Sfruttamento degli allevamenti
7 settembre 2002Secondo quanto riportato da “Compassion in World Farming”, la diffusione a livello mondiale dell’allevamento industriale sta’ incrementando poverta’ e problemi alla salute.
Il rapporto confronta per la prima volta dati sulla produzione degli allevamenti nei Paesi in via di sviluppo e analisi economiche della Banca Mondiale e delle Nazioni Unite. L’Organizzazione per il Benessere degli Animali esamina anche dati sulle malattie trasmesse attraverso la produzione di cibo in tutto il mondo. Il rapporto conclude che lo sfruttamento industriale degli allevamenti e’ alla base del fallimento di molte piccole imprese agricole. Cio’ compromette l’abilita’, per i paesi in via di sviluppo, di produrre prodotti alimentari per il sostentamento della popolazione e crea i presupposti per l’aumento di malattie resistenti ai comuni antibiotici.
Scrive Leach Garces, autore di uno studio intitolato “L’impatto dannoso dell’allevamento”: “Nei paesi industrializzati si sta’ cercando di diminuire lo sfruttamento intensivo degli allevamenti per il loro costo ambientale e salutare, ma si sta’ cercando di esportare questi problemi nei Paesi in via di sviluppo”.
E’ previsto che la domanda per la produzione di carne raddoppiera’ nei prossimi venti anni e i Paesi in via di sviluppo diventeranno i principali produttori per i paesi industrializzati.
Sebbene l’uso di mangimi prodotti con carcasse di animali sia stato abolito in Europa, in altri paesi questi mangimi sono ancora oggi utilizzati negli allevamenti e la loro carne viene poi importata in Europa.

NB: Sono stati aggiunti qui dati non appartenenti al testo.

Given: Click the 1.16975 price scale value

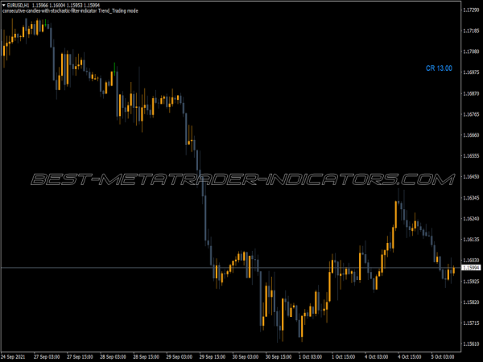Looking at the screenshot, I should click(472, 93).
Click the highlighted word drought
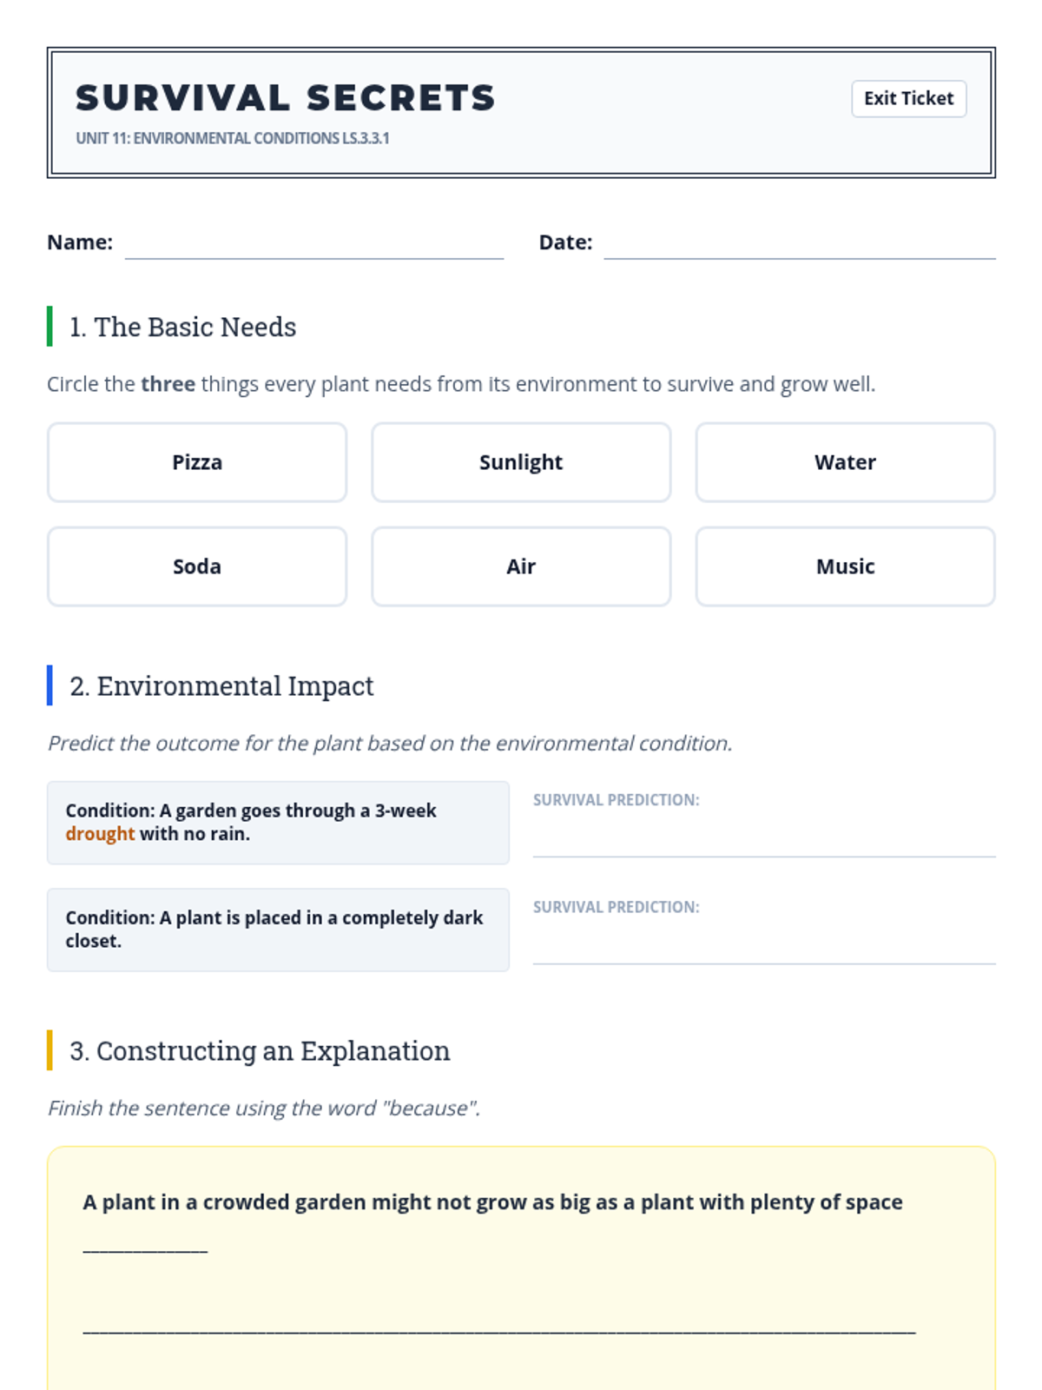 (100, 834)
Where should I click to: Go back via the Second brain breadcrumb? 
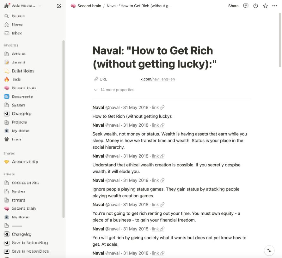pyautogui.click(x=89, y=5)
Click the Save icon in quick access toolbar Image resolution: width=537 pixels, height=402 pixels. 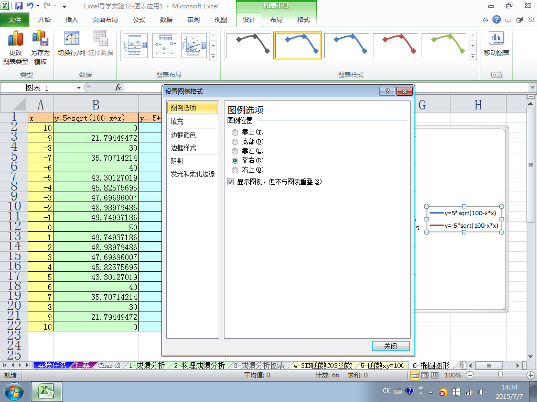(18, 6)
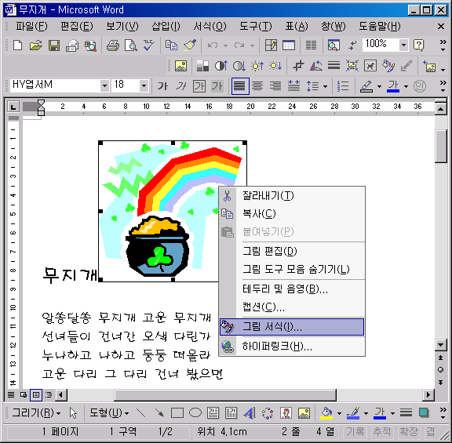Select the Format Painter brush icon

[190, 45]
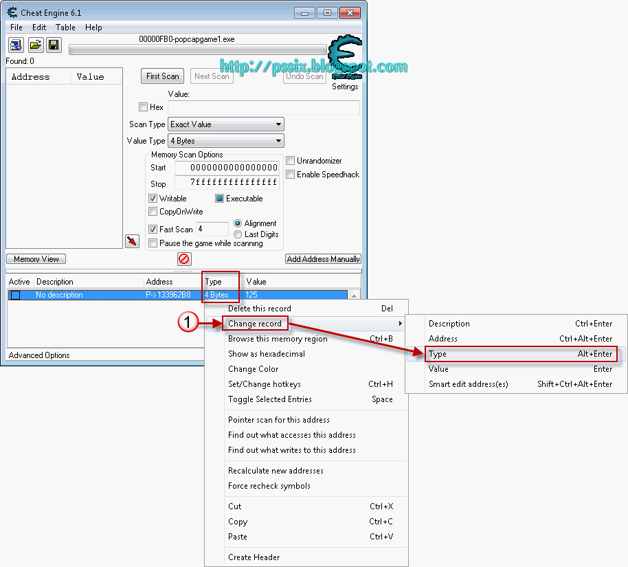
Task: Select the Last Digits radio button
Action: coord(236,234)
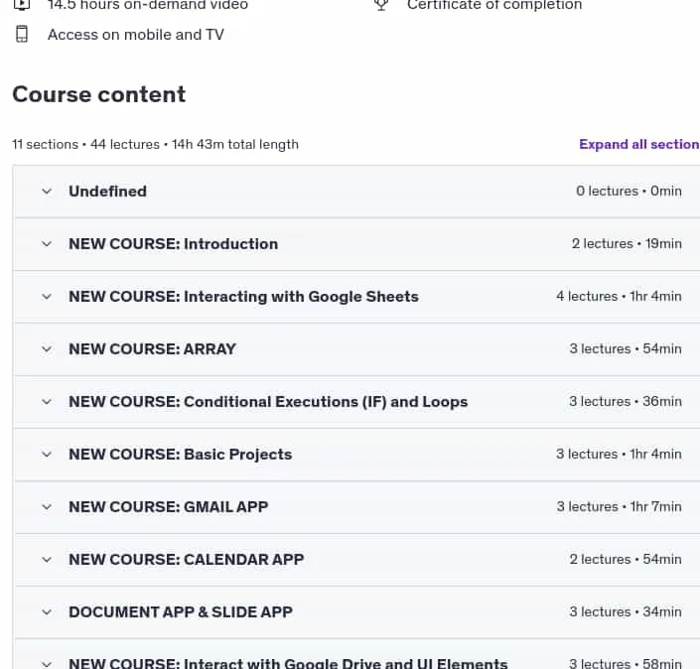The width and height of the screenshot is (700, 669).
Task: Expand the CALENDAR APP chevron
Action: (x=47, y=560)
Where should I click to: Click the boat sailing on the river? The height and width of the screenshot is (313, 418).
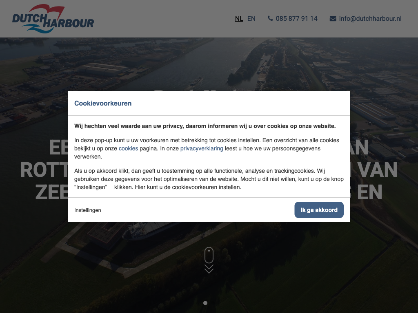pyautogui.click(x=196, y=81)
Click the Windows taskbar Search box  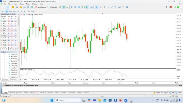click(x=67, y=100)
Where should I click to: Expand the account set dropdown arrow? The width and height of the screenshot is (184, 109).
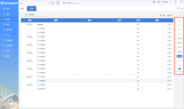(x=48, y=3)
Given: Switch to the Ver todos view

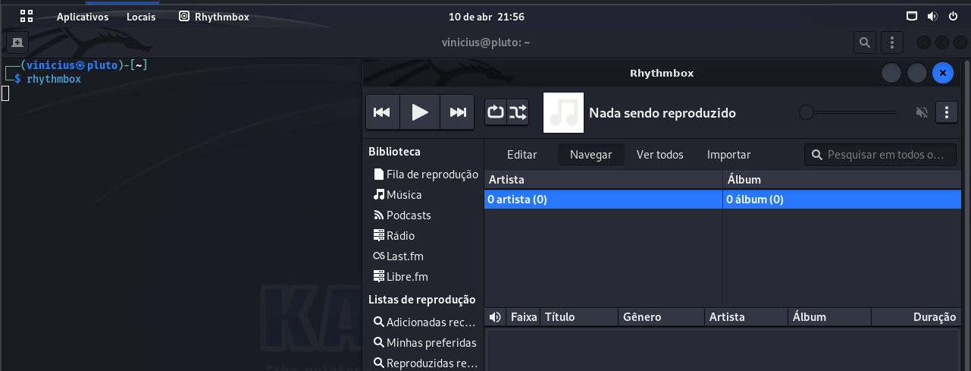Looking at the screenshot, I should click(x=659, y=155).
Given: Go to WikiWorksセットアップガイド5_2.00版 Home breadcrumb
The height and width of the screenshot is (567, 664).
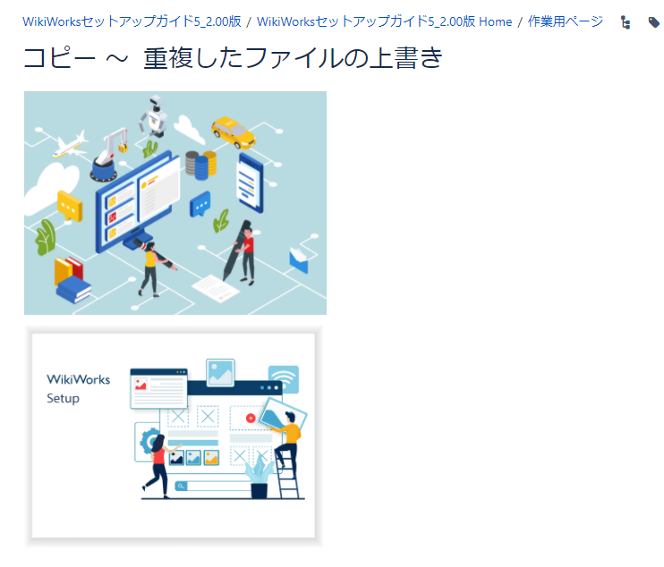Looking at the screenshot, I should [384, 21].
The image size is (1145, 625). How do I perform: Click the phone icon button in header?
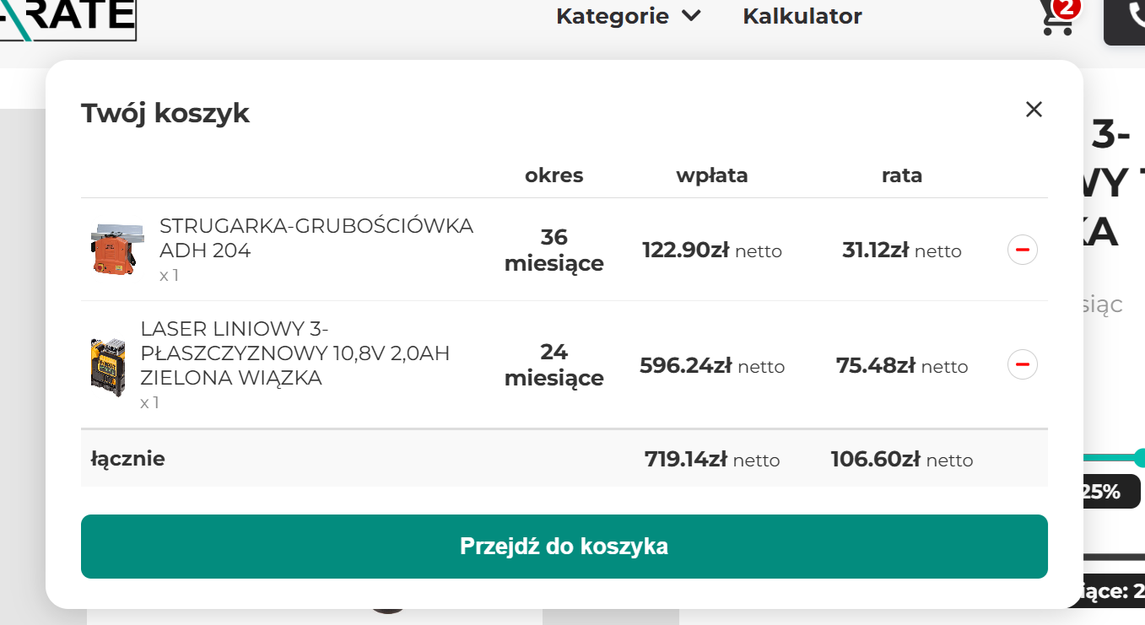(x=1131, y=17)
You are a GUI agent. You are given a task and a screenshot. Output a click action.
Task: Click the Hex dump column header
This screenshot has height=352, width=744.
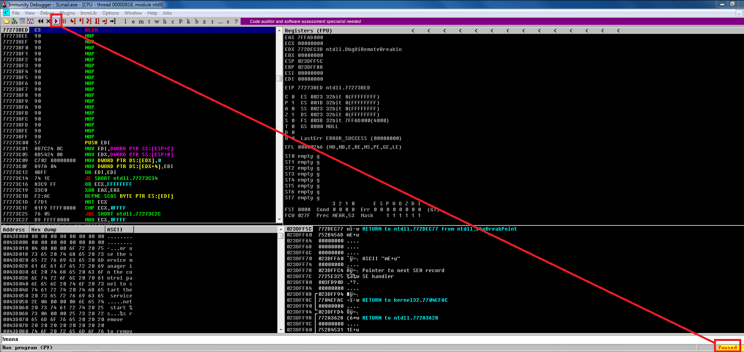pos(67,229)
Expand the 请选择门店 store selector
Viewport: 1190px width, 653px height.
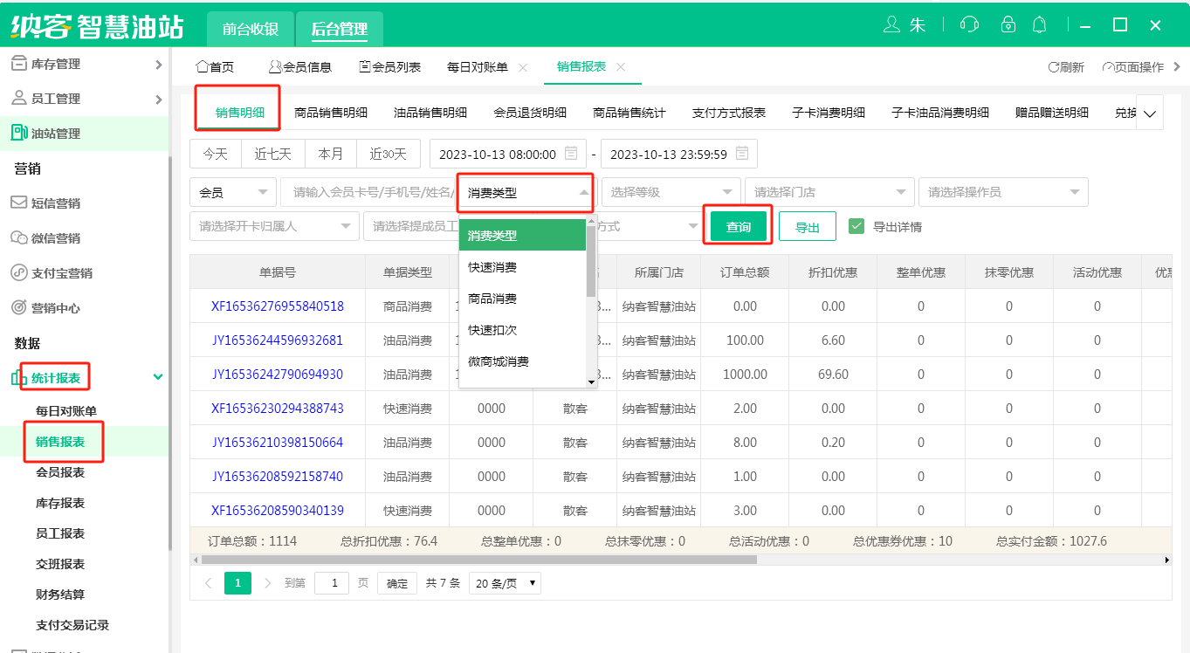(828, 191)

L’uso di antibiotici per accellerare la crescita degli animali e per prevenire malattie e’ diventata una prassi normale. Nonostante cio’ i laboratori per la salute pubblica in Gran Bretagna stimano che circa il 30% del pollame e’ contaminato da salmonella e il 75% da campilobatterio. Nei Paesi Bassi l’
85% dei suini e’ stato trovato infetto da campilobatterio. Secondo test effettuati da Compassion in World Farming, i batteri scoperti nelle carni di pollame vendute a Cape Town in Sud Africa, erano 100% resistenti agli antibiotici.